Task directions: Repeat every record exactly as written.

Dataset records:
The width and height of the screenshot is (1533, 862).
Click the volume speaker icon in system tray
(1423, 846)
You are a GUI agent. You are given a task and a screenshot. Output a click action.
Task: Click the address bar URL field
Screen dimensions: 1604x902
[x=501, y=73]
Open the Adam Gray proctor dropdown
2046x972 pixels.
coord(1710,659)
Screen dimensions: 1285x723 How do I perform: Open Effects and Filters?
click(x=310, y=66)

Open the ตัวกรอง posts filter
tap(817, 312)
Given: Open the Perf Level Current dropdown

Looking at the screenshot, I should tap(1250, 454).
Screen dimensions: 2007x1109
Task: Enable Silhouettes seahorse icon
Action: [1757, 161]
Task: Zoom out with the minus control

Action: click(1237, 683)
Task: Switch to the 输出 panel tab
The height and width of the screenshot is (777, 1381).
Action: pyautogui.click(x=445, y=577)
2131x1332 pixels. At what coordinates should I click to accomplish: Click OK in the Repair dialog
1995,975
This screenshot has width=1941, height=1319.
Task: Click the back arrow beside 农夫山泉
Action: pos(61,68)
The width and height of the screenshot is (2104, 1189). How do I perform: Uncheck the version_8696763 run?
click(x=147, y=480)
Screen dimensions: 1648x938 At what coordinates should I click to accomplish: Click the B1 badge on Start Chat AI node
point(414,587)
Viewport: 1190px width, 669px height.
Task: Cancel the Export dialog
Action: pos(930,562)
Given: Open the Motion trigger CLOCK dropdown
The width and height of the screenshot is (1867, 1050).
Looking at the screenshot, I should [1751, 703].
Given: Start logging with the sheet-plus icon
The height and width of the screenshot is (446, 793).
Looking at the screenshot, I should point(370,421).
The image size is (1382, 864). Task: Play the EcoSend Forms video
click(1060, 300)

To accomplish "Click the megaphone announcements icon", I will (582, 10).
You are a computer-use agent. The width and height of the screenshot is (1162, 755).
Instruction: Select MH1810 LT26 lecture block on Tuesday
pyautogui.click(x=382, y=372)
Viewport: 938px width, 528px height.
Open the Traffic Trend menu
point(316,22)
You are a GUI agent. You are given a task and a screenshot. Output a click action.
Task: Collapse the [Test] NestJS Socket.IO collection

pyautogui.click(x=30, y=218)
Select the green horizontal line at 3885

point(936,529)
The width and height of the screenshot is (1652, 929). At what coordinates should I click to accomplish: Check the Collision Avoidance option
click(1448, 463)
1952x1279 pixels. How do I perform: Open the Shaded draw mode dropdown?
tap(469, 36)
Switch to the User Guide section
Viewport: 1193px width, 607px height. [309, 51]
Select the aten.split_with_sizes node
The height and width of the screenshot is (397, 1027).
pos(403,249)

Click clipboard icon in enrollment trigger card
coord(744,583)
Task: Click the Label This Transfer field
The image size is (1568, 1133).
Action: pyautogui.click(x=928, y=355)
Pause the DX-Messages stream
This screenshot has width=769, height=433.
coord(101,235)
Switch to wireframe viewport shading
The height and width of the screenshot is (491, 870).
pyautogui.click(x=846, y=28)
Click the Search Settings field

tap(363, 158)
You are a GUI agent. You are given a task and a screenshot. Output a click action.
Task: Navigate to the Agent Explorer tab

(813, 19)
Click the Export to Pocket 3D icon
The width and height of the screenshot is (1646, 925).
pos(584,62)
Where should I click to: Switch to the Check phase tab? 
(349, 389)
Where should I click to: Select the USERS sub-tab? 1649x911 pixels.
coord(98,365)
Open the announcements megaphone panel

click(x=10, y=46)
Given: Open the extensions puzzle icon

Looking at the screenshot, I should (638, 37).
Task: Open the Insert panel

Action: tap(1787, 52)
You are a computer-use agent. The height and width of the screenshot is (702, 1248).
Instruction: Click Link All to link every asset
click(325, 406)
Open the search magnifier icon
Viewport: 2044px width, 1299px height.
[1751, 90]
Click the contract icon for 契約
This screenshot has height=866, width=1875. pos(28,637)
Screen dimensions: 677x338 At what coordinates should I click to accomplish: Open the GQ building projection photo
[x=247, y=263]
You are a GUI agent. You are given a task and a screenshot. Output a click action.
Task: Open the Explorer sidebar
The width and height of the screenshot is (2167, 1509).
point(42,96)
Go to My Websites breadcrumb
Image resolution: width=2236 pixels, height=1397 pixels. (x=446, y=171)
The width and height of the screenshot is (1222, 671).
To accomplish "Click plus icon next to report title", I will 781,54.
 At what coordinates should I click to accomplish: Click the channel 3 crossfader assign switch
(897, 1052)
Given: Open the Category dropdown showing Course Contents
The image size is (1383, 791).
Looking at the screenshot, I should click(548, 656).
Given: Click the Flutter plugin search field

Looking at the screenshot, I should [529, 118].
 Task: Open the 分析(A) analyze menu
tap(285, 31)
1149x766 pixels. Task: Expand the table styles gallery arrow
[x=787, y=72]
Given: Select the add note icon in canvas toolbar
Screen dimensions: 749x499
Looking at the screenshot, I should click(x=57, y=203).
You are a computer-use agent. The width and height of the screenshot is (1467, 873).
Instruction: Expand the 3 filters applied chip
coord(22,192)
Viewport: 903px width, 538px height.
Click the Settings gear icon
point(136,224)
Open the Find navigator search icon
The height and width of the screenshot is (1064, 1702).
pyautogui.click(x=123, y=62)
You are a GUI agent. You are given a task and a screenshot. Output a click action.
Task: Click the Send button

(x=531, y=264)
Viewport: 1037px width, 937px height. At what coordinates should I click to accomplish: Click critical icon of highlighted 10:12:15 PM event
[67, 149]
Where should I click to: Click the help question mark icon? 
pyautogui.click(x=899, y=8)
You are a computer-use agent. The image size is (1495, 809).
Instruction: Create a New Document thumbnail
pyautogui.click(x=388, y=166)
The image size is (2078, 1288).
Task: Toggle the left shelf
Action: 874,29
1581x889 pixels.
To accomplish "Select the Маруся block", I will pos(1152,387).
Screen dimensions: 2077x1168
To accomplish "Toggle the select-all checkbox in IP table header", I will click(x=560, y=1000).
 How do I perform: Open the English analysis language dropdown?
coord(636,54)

The answer:
The width and height of the screenshot is (1533, 862).
Click the volume speaker icon in system tray
(1423, 846)
You are a GUI agent. You are given a task and a screenshot. Output a click action.
Task: Click the address bar URL field
Screen dimensions: 1604x902
[x=501, y=73]
Open the Adam Gray proctor dropdown
2046x972 pixels.
coord(1710,659)
Screen dimensions: 1285x723 How do I perform: Open Effects and Filters?
click(x=310, y=66)

Open the ตัวกรอง posts filter
tap(817, 312)
Given: Open the Perf Level Current dropdown

Looking at the screenshot, I should tap(1250, 454).
Screen dimensions: 2007x1109
Task: Enable Silhouettes seahorse icon
Action: [1757, 161]
Task: Zoom out with the minus control

Action: click(1237, 683)
Task: Switch to the 输出 panel tab
The height and width of the screenshot is (777, 1381).
Action: pyautogui.click(x=445, y=577)
2131x1332 pixels. At what coordinates should I click to accomplish: Click OK in the Repair dialog
1995,975
This screenshot has width=1941, height=1319.
Task: Click the back arrow beside 农夫山泉
Action: pos(61,68)
The width and height of the screenshot is (2104, 1189). How do I perform: Uncheck the version_8696763 run?
click(x=147, y=480)
Screen dimensions: 1648x938 At what coordinates should I click to accomplish: Click the B1 badge on Start Chat AI node
point(414,587)
Viewport: 1190px width, 669px height.
Task: Cancel the Export dialog
Action: pos(930,562)
Given: Open the Motion trigger CLOCK dropdown
The width and height of the screenshot is (1867, 1050).
Looking at the screenshot, I should [1751, 703].
Given: Start logging with the sheet-plus icon
The height and width of the screenshot is (446, 793).
Looking at the screenshot, I should point(370,421).
The image size is (1382, 864). Task: Play the EcoSend Forms video
click(1060, 300)

To accomplish "Click the megaphone announcements icon", I will (582, 10).
You are a computer-use agent. The width and height of the screenshot is (1162, 755).
Instruction: Select MH1810 LT26 lecture block on Tuesday
pyautogui.click(x=382, y=372)
Viewport: 938px width, 528px height.
Open the Traffic Trend menu
point(316,22)
You are a GUI agent. You are given a task and a screenshot. Output a click action.
Task: Collapse the [Test] NestJS Socket.IO collection

pyautogui.click(x=30, y=218)
Select the green horizontal line at 3885

point(936,529)
The width and height of the screenshot is (1652, 929). At what coordinates should I click to accomplish: Check the Collision Avoidance option
click(1448, 463)
1952x1279 pixels. How do I perform: Open the Shaded draw mode dropdown?
tap(469, 36)
Switch to the User Guide section
Viewport: 1193px width, 607px height. [309, 51]
Select the aten.split_with_sizes node
The height and width of the screenshot is (397, 1027).
pos(403,249)

Click clipboard icon in enrollment trigger card
coord(744,583)
Task: Click the Label This Transfer field
The image size is (1568, 1133).
Action: pyautogui.click(x=928, y=355)
Pause the DX-Messages stream
This screenshot has width=769, height=433.
coord(101,235)
Switch to wireframe viewport shading
The height and width of the screenshot is (491, 870).
pyautogui.click(x=846, y=28)
Click the Search Settings field

tap(363, 158)
You are a GUI agent. You are given a task and a screenshot. Output a click action.
Task: Navigate to the Agent Explorer tab

(813, 19)
Click the Export to Pocket 3D icon
The width and height of the screenshot is (1646, 925).
pos(584,62)
Where should I click to: Switch to the Check phase tab? 
(349, 389)
Where should I click to: Select the USERS sub-tab? 1649x911 pixels.
coord(98,365)
Open the announcements megaphone panel

click(x=10, y=46)
Given: Open the extensions puzzle icon

Looking at the screenshot, I should (638, 37).
Task: Open the Insert panel

Action: tap(1787, 52)
You are a computer-use agent. The height and width of the screenshot is (702, 1248).
Instruction: Click Link All to link every asset
click(325, 406)
Open the search magnifier icon
Viewport: 2044px width, 1299px height.
[1751, 90]
Click the contract icon for 契約
This screenshot has height=866, width=1875. pos(28,637)
Screen dimensions: 677x338 At what coordinates should I click to accomplish: Open the GQ building projection photo
[x=247, y=263]
You are a GUI agent. You are given a task and a screenshot. Output a click action.
Task: Open the Explorer sidebar
The width and height of the screenshot is (2167, 1509).
point(42,96)
Go to My Websites breadcrumb
Image resolution: width=2236 pixels, height=1397 pixels. (x=446, y=171)
The width and height of the screenshot is (1222, 671).
To accomplish "Click plus icon next to report title", I will 781,54.
 At what coordinates should I click to accomplish: Click the channel 3 crossfader assign switch
(897, 1052)
Given: Open the Category dropdown showing Course Contents
The image size is (1383, 791).
Looking at the screenshot, I should click(548, 656).
Given: Click the Flutter plugin search field

Looking at the screenshot, I should [529, 118].
 Task: Open the 分析(A) analyze menu
tap(285, 31)
1149x766 pixels. Task: Expand the table styles gallery arrow
[x=787, y=72]
Given: Select the add note icon in canvas toolbar
Screen dimensions: 749x499
Looking at the screenshot, I should click(x=57, y=203).
You are a computer-use agent. The width and height of the screenshot is (1467, 873).
Instruction: Expand the 3 filters applied chip
coord(22,192)
Viewport: 903px width, 538px height.
Click the Settings gear icon
point(136,224)
Open the Find navigator search icon
The height and width of the screenshot is (1064, 1702).
pyautogui.click(x=123, y=62)
You are a GUI agent. You are given a task and a screenshot. Output a click action.
Task: Click the Send button

(x=531, y=264)
Viewport: 1037px width, 937px height. At what coordinates should I click to accomplish: Click critical icon of highlighted 10:12:15 PM event
[67, 149]
Where should I click to: Click the help question mark icon? 
pyautogui.click(x=899, y=8)
You are a computer-use agent. The image size is (1495, 809).
Instruction: Create a New Document thumbnail
pyautogui.click(x=388, y=166)
The image size is (2078, 1288).
Task: Toggle the left shelf
Action: 874,29
1581x889 pixels.
To accomplish "Select the Маруся block", I will pos(1152,387).
Screen dimensions: 2077x1168
To accomplish "Toggle the select-all checkbox in IP table header", I will click(x=560, y=1000).
 How do I perform: Open the English analysis language dropdown?
coord(636,54)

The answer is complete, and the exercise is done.